Alles ist auf den Stresstest fixiert. Dadurch rücken wesentliche andere Aspekte in den Hintergrund. Noch immer sind viele Fragen offen und vor allem integrale Bestandteile von Stuttgart 21 noch nicht einmal im Planfeststellungsverfahren. Der Bahnexperte Karl-Dieter Bodack weist darauf hin, dass die Bahn seit 2002 mehrfach Pläne für die Bahnanlagen am Flughafen eingereicht habe. Eigentlich habe das Planfeststellungsverfahren „gemäß der DB-Planung Ende 2009 abgeschlossen sein“ sollen. Tatsächlich stehe es aber noch ganz am Anfang, schreibt Bodack.

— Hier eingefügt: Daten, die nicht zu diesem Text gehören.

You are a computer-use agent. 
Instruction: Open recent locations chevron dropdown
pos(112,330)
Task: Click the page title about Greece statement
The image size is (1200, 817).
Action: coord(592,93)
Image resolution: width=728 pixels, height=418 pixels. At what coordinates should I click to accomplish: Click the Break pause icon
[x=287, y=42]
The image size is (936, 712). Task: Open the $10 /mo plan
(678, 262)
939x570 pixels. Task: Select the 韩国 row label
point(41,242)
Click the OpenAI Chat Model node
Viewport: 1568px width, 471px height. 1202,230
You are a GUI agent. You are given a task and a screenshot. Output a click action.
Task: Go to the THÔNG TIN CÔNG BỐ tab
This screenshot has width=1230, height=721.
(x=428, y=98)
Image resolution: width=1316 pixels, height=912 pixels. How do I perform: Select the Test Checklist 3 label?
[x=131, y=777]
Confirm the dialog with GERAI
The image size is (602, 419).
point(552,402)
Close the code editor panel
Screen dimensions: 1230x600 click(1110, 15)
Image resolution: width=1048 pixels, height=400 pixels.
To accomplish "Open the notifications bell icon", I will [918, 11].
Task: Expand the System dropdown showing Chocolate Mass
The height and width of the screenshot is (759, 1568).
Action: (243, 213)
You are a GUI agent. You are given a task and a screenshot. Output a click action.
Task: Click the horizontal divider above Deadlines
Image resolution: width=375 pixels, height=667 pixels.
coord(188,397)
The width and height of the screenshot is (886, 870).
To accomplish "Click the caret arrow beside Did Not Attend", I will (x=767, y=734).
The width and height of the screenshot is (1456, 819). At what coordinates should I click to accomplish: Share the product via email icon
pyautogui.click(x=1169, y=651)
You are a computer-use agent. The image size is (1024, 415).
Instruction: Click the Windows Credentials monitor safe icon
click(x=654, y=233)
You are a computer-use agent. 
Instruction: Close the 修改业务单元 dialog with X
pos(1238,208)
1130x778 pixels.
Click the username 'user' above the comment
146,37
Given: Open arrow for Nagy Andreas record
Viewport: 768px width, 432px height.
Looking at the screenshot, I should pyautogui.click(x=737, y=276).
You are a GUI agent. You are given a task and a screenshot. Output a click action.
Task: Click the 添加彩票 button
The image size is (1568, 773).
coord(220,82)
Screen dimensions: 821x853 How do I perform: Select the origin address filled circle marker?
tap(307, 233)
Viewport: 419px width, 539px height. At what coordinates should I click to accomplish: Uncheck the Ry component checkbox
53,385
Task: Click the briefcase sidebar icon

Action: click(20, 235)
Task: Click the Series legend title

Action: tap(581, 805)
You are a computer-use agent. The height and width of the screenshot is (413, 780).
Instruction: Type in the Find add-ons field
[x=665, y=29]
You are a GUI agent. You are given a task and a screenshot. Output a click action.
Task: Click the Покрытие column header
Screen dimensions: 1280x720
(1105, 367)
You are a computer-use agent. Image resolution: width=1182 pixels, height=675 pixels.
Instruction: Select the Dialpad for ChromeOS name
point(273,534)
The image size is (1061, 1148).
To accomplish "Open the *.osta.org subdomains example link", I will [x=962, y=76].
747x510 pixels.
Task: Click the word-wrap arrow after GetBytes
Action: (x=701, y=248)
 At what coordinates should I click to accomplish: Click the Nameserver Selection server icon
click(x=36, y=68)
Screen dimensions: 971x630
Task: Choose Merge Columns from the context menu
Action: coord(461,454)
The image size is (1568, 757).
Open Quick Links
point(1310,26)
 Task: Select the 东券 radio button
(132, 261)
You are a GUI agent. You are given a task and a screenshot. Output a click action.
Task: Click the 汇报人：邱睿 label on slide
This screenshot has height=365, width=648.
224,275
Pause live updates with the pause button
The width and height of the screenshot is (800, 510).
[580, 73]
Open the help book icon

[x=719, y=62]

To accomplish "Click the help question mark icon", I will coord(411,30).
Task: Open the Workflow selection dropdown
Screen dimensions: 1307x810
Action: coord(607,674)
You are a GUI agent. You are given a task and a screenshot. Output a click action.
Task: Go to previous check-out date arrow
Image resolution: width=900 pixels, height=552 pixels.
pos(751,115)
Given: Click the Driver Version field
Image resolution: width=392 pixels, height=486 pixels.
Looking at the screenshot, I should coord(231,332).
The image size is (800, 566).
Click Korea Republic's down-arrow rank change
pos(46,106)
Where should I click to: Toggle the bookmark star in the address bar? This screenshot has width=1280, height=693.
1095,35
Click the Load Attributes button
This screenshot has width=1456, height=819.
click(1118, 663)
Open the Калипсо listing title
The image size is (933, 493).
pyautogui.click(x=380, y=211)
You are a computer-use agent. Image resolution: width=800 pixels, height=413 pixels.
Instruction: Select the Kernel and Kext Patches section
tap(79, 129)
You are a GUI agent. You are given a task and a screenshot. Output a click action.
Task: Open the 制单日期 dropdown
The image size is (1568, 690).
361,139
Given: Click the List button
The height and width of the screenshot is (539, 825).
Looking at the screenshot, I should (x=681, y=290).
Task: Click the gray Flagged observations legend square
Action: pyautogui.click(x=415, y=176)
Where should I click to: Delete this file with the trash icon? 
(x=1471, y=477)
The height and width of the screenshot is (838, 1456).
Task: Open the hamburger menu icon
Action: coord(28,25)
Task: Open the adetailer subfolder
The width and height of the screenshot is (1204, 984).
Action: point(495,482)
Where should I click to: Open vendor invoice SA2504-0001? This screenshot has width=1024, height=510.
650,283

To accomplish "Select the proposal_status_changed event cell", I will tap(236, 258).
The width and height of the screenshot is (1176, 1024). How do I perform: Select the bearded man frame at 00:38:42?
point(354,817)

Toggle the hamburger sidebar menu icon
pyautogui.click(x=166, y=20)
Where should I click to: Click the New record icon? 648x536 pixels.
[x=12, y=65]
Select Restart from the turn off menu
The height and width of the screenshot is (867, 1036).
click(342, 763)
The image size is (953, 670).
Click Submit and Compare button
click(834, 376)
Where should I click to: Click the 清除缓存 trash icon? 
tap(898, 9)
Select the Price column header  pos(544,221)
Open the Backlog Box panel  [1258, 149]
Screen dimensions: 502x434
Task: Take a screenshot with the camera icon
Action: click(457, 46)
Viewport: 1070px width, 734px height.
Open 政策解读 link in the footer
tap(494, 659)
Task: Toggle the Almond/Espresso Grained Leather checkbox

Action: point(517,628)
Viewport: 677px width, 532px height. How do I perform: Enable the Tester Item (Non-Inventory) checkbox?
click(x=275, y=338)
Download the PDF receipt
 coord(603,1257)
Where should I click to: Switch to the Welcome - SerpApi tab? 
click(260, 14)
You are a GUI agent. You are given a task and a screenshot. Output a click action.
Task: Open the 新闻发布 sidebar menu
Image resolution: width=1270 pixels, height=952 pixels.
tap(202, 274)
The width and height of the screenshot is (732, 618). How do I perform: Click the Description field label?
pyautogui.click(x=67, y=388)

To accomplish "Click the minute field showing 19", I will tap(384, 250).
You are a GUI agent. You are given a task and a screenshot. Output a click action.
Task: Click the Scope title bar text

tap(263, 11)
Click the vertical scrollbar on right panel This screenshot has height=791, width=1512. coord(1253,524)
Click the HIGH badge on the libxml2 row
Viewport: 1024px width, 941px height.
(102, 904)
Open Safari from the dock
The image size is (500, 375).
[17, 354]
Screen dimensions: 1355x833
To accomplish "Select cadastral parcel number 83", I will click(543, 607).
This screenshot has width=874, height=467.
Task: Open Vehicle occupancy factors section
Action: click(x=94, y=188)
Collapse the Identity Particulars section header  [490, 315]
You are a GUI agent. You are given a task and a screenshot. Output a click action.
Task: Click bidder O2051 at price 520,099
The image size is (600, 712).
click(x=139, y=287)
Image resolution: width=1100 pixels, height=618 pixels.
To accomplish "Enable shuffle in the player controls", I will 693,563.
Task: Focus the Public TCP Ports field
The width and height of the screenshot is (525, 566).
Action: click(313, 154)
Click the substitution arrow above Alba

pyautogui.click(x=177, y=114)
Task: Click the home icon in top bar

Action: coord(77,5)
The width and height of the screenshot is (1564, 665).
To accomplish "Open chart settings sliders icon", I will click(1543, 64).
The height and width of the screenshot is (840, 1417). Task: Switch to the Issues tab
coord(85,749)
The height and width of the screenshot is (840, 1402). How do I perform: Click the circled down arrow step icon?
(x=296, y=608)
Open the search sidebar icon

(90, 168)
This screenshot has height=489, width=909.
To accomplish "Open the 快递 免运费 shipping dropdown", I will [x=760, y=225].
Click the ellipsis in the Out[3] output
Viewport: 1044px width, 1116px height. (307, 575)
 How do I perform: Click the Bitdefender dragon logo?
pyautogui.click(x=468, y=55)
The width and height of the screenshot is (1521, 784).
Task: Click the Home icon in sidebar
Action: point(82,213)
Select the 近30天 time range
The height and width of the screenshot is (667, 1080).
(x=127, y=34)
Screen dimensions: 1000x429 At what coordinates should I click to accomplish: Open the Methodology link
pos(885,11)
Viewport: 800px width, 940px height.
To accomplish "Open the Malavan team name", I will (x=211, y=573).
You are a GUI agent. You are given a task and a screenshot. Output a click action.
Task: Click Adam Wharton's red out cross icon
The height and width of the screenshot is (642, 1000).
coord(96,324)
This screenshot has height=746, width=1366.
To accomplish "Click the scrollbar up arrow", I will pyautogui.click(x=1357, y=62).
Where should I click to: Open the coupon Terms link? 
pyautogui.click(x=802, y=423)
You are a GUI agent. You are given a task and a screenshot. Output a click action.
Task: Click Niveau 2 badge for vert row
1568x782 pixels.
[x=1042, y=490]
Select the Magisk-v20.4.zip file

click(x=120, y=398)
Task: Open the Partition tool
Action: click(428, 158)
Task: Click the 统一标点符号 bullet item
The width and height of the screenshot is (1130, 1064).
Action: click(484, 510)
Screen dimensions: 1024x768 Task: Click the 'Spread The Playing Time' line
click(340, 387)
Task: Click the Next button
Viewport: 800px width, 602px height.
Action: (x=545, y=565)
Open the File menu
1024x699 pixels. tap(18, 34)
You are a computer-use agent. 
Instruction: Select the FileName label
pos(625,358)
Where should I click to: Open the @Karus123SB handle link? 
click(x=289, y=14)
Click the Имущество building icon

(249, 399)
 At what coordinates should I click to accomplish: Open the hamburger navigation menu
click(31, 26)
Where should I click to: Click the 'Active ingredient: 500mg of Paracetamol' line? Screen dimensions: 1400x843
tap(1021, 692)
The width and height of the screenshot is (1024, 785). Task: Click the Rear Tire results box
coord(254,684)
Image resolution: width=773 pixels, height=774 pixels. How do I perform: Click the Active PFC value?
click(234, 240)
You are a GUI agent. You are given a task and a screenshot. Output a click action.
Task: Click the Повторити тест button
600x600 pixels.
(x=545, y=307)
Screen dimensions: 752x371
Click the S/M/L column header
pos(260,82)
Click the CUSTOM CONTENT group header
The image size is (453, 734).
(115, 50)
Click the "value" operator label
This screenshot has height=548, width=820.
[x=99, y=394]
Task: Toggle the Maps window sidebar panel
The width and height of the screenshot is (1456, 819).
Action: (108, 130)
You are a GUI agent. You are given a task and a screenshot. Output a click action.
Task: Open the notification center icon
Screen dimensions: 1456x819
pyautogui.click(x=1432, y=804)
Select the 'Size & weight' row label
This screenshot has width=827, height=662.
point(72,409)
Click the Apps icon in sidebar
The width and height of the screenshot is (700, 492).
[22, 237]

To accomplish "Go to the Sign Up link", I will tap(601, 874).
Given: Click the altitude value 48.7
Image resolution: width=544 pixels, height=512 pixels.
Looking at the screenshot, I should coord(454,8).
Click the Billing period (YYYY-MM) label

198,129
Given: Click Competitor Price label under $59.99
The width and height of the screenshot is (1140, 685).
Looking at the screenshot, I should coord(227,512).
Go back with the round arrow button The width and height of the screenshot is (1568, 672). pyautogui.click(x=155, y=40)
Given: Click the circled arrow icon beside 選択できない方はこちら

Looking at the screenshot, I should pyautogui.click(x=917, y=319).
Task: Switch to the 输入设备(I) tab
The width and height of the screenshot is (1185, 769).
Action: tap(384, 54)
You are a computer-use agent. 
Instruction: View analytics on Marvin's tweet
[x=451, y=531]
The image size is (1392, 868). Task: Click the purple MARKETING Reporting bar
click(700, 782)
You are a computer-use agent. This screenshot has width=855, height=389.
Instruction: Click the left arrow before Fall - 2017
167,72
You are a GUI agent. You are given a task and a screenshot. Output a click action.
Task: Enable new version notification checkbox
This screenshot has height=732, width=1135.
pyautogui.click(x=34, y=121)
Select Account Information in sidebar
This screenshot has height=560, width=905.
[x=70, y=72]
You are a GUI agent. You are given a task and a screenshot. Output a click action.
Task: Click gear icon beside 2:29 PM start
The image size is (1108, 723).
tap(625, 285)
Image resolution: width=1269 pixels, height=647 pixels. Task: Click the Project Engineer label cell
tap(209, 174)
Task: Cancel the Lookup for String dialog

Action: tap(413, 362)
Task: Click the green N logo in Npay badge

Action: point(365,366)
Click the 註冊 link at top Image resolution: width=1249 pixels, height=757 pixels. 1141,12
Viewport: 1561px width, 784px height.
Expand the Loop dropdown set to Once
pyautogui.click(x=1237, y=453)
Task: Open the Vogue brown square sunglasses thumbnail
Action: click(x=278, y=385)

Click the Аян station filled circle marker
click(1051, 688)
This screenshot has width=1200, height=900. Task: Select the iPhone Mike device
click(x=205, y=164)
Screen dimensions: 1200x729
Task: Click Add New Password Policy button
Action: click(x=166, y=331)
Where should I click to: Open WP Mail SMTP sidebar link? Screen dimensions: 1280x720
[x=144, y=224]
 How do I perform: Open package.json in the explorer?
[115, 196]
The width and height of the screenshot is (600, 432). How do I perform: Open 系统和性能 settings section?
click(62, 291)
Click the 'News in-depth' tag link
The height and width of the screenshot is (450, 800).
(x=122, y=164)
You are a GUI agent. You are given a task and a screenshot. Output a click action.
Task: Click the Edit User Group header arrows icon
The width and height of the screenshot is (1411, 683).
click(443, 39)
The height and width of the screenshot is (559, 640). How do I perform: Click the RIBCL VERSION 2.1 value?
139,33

In einem Schreiben vom 24. Juni an die Bahn hat Winfried Hermann zudem angemahnt, dass das oben beschriebene Notfallkonzept ebenfalls am 14. Juli vorgelegt werden müsse. Andernfalls sei der Stresstest nicht vollständig und die Veranstaltung müsse dann verschoben werden. Er erbitte eine Bestätigung, dass diese Notfallkonzepte mit den übrigen Unterlagen des Stresstests zur Verfügung gestellt würden. In dem Schreiben verlangt Hermann ebenfalls einen verbesserten Brandschutz. S 21 plus, wie das Ergebnis des Schlichtungsverfahrens genannt wird, umfasse auch den Erhalt der Gäubahn und die Verbesserung der Verkehrssicherheit im Bahnhof. Das Land Baden-Württemberg interessiere vor allem, welche zusätzlichen Kosten für das Projekt damit verbunden seien. Eine Antwort darauf ist im Verkehrsministerium bisher nicht eingegangen.